It is unclear when the island was first settled, but the manor Snarøen is known from historical sources. In 1616 the manor was registered as crown land, but it later became privately owned. It comprised the entire island.

The theologist Christian Kølle, who owned the manor from 1770 and 1803, contributed to history as he published the topographical pamphlet Kort Beskrivelse over Snarøen, en liten Gaard ved Christiania in 1792. His daughter Catharine Hermine Kølle, born at Snarøya, is known as the first female painter in Norway.

In 1867 the manor was bought by a Valentin Fürst, who transformed it into a sawmill. The sawmill was closed in 1907, and at the same time much of the surrounding land was parcelled out into lots for single-owner homes and cottages. In 1923 the manor itself was bought by Mario Caprino, father of the noted film director and writer Ivo Caprino. In 1952 it was rebuilt into a film studio, Caprino Studios.

==Demographics==
As of 31 December 2007 the district Snarøya had 2,940 inhabitants. This places Snarøya among the lesser-populated districts in Bærum. However, the population is increasing, having been 2,748 in 2001. The age distribution was 28.2% who were 19 years or younger, 8.8% ages 20 to 29, 28.7% ages 30 to 49, 23.3% ages 50 to 66 and 11.0% who were 67 years of age or older.

==Culture==
Snarøya has a primary school with 326 pupils. The secondary school is located at Hundsund at Fornebu.

Snarøya formerly had its own library as a branch of the municipal public library service. This was discontinued in December 1988.

==Sport==
The local multi-sports team Snarøya SK was founded on 1 July 1920. It has sections for association football, bandy and team handball. It has two fields with artificial turf, one of which is turned into a bandy field during the winter. The district also has a tennis club, Snarøya TK, which Norway's No. 1 Casper Ruud represents, as well as a curling club, Snarøya CC.

==Politics==
As a district of Bærum, Snarøya is not self-governed, but elects members to the municipal council. Representatives to the municipal council are elected through a party-list proportional representation system with plural member constituencies. As such, the entire municipality is a single constituency. Snarøya is one of several sub-constituencies within the municipality, meaning that each sub-constituency has its own polling station, for accessibility purposes.

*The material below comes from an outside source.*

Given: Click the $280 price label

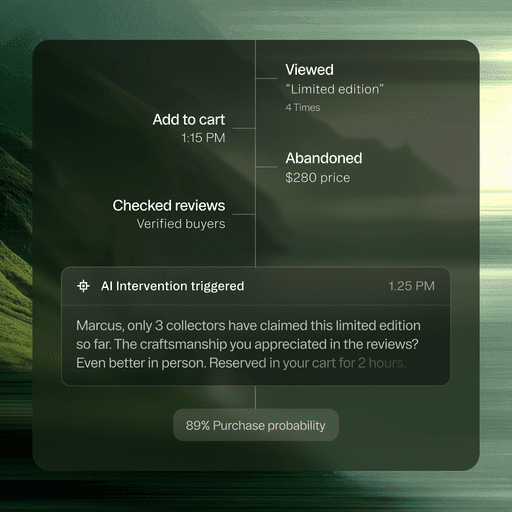Looking at the screenshot, I should tap(318, 178).
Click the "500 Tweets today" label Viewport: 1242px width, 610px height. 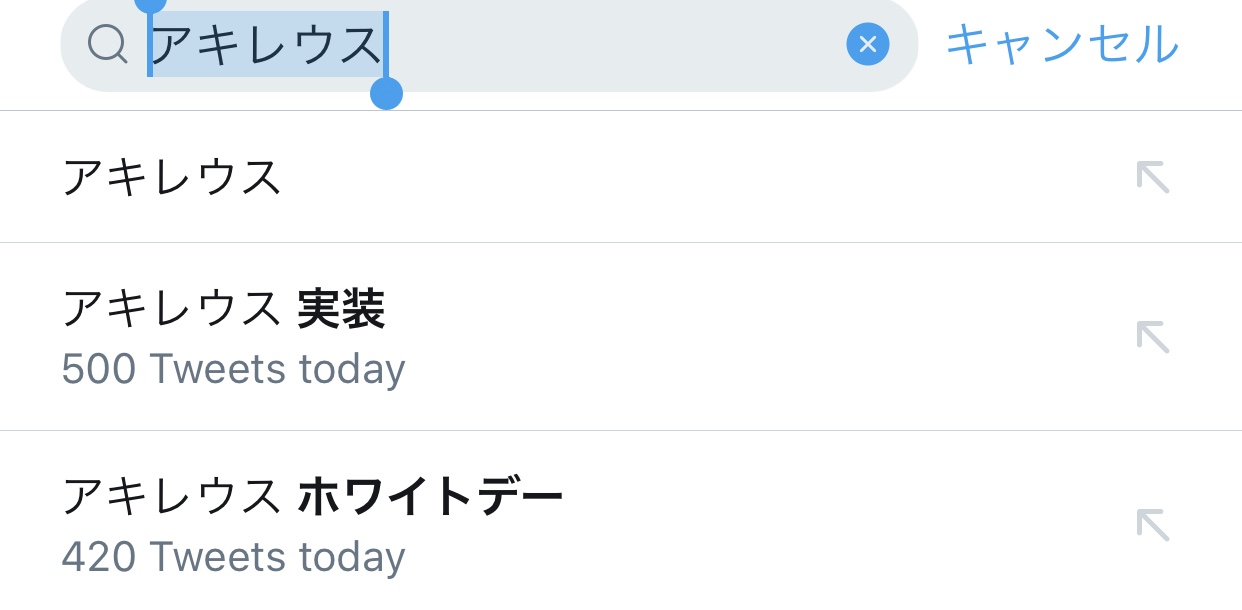click(233, 370)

In national elections, the sub-constituency Snarøya contributes towards the total vote in the county, not the municipality. Similarly, the party lists consist of candidates from different parts of the county.

The recent electoral results for Snarøya are as follows:

| Party | Result, 2007 |  | Result, 2003 |  |
| Snarøya | Bærum | Snarøya | Bærum |
| Conservative | 55.4% | 40.4% | 59.4% | 38.7% |
| Progress | 24.8% | 15.3% | 22.1% | 15.6% |
| Liberal | 6.8% | 10.9% | 04.0% | 05.6% |
| Labour | 6.3% | 19.5% | 05.7% | 16.7% |
| Christian | 3.4% | 02.8% | 02.5% | 03.1% |
| Socialist Left | 2.1% | 05.7% | 04.8% | 14.1% |
| Folket (local list) | 0.4% | 00.4% | 00— | 00— |
| Centre | 0.3% | 01.2% | 00.4% | 01.4% |
| Pensioners | 0.3% | 01.5% | 01.0% | 02.6% |
| Red | 0.2% | 01.3% | 00.2% | 01.1% |
| Green | 0.1% | 00.7% | 00— | 00— |
| Democrats | 0.0% | 00.2% | 00.0% | 00.2% |

==Transportation==
Located south of the district Fornebu, Snarøya was served by Oslo Airport, Fornebu from 1939 until the airport was closed in 1998.

Snarøya is not accessible by railway, although a branch line from the Lilleaker Line was proposed in 1919. Instead, it is served by bus, line 31 in the Greater Oslo transportation network. The bus service has been operated since 1921, and was the basis for the first permanent residential areas. Other than that, cars are prevalent, though bicycles are also used. The peninsula is also accessible by boat.